Entries supplied:
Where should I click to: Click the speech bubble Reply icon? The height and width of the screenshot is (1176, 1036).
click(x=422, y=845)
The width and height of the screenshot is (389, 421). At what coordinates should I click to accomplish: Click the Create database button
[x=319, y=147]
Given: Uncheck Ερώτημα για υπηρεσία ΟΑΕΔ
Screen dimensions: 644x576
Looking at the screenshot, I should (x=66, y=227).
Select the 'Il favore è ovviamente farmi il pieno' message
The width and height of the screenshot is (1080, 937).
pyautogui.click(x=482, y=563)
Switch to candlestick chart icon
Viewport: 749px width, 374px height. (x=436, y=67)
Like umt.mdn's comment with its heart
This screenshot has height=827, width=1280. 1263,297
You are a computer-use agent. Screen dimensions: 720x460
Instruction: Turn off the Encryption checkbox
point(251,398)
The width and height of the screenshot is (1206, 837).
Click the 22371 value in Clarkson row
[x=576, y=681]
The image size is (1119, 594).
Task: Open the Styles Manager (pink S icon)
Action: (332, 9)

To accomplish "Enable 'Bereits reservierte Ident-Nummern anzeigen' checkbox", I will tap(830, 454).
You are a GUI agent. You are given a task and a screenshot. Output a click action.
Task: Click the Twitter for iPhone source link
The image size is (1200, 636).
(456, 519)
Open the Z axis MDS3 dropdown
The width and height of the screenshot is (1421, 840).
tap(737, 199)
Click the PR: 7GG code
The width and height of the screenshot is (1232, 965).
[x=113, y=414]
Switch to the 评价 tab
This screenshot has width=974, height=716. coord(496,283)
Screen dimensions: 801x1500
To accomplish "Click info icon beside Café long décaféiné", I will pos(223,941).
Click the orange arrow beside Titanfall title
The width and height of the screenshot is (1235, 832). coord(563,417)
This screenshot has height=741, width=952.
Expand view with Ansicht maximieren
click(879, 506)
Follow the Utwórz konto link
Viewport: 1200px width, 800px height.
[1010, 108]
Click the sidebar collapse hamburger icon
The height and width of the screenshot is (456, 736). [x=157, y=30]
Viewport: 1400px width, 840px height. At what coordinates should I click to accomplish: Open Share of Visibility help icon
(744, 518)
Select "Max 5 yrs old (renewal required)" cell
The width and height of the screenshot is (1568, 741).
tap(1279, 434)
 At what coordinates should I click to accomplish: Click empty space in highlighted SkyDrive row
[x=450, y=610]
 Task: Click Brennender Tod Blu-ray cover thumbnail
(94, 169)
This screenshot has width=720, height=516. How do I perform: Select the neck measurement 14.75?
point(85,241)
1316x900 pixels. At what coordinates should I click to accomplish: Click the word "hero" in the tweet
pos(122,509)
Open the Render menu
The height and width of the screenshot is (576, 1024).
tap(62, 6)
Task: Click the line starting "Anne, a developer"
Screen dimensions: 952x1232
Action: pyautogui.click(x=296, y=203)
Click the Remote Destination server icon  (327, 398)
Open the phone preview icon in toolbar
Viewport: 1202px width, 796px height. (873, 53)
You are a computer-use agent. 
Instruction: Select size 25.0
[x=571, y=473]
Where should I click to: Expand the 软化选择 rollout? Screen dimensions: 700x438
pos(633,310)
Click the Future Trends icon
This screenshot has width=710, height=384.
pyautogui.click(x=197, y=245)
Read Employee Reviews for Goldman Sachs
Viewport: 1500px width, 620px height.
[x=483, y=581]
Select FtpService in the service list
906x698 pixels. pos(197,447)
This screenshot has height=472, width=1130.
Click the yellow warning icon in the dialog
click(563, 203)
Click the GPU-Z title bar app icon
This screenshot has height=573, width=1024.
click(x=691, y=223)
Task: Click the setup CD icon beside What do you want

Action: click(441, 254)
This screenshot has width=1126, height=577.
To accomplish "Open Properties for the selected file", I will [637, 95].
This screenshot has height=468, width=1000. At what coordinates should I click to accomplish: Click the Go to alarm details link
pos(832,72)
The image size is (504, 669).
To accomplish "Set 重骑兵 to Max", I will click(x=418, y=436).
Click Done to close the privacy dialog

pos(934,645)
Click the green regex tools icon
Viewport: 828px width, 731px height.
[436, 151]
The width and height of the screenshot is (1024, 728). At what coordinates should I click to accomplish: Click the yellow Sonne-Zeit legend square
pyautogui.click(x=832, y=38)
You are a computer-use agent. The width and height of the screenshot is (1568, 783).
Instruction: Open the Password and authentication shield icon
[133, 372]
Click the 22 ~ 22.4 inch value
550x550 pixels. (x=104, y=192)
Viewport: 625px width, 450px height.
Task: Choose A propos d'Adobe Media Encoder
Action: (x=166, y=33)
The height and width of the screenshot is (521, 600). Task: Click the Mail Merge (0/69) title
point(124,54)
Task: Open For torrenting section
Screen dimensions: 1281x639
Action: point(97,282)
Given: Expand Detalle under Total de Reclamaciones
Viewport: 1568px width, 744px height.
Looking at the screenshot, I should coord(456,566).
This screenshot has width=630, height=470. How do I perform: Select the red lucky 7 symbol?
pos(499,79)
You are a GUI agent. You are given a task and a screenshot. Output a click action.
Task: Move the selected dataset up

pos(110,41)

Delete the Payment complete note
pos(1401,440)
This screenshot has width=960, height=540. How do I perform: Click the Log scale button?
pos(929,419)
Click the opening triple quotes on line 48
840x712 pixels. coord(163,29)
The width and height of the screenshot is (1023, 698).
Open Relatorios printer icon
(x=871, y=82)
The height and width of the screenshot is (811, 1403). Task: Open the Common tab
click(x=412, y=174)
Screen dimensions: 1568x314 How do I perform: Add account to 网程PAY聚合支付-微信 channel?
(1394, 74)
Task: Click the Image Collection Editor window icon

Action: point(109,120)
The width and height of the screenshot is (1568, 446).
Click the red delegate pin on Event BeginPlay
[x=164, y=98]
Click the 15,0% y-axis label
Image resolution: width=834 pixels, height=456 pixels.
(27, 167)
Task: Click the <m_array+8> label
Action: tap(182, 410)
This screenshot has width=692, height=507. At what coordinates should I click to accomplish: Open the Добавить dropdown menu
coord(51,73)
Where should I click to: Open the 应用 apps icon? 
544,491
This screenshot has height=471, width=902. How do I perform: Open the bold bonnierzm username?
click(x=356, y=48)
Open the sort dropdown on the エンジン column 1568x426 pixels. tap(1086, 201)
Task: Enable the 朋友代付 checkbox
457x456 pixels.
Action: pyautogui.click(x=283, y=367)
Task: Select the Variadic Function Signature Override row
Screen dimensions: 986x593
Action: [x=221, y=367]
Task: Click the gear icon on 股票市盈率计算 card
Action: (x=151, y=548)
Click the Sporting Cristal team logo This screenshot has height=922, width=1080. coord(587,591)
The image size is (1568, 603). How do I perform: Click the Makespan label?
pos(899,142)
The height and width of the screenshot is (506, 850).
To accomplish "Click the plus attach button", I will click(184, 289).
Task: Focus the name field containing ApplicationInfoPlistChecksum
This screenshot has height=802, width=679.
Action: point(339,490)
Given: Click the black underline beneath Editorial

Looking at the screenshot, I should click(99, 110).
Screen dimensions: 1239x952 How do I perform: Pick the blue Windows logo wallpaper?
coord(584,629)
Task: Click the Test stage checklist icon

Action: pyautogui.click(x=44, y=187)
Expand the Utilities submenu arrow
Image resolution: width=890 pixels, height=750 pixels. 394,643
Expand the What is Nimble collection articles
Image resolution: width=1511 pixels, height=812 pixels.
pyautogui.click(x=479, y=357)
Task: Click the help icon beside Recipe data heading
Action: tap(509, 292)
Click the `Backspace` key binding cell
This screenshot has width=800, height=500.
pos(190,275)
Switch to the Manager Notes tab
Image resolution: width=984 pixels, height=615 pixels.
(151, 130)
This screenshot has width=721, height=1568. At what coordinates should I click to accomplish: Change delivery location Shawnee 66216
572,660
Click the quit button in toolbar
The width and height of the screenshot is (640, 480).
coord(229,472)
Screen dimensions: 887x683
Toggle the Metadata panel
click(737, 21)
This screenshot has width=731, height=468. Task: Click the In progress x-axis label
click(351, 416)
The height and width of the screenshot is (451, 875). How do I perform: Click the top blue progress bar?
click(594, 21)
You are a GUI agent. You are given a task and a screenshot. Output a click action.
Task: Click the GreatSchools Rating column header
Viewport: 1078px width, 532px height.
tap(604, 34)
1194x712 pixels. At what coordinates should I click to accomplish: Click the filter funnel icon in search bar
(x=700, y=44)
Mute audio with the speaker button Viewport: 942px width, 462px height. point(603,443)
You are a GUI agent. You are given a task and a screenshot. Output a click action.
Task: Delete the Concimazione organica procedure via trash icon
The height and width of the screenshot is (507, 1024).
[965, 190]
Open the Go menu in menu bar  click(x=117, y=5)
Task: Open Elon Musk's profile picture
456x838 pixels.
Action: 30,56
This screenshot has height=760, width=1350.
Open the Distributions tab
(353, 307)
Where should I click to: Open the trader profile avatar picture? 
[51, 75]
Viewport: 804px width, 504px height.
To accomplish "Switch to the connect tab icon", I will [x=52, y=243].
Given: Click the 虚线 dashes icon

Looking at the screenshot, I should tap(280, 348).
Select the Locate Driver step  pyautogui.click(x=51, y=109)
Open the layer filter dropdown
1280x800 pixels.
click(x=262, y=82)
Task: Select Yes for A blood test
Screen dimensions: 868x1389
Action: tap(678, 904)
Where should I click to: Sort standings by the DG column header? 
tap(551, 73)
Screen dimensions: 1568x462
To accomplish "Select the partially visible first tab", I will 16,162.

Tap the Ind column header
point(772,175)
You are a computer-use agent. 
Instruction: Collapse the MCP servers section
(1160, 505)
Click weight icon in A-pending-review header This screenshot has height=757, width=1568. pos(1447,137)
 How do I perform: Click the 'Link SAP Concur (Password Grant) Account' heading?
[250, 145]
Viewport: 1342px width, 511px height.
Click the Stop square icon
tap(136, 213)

Description of the task: Only those lines running from the one containing "Instruction: Collapse the MCP servers section" through the last line of the data above are to be copied, exactly, with both ends included.

Output of the exercise:
Instruction: Collapse the MCP servers section
(1160, 505)
Click weight icon in A-pending-review header This screenshot has height=757, width=1568. pos(1447,137)
 How do I perform: Click the 'Link SAP Concur (Password Grant) Account' heading?
[250, 145]
Viewport: 1342px width, 511px height.
Click the Stop square icon
tap(136, 213)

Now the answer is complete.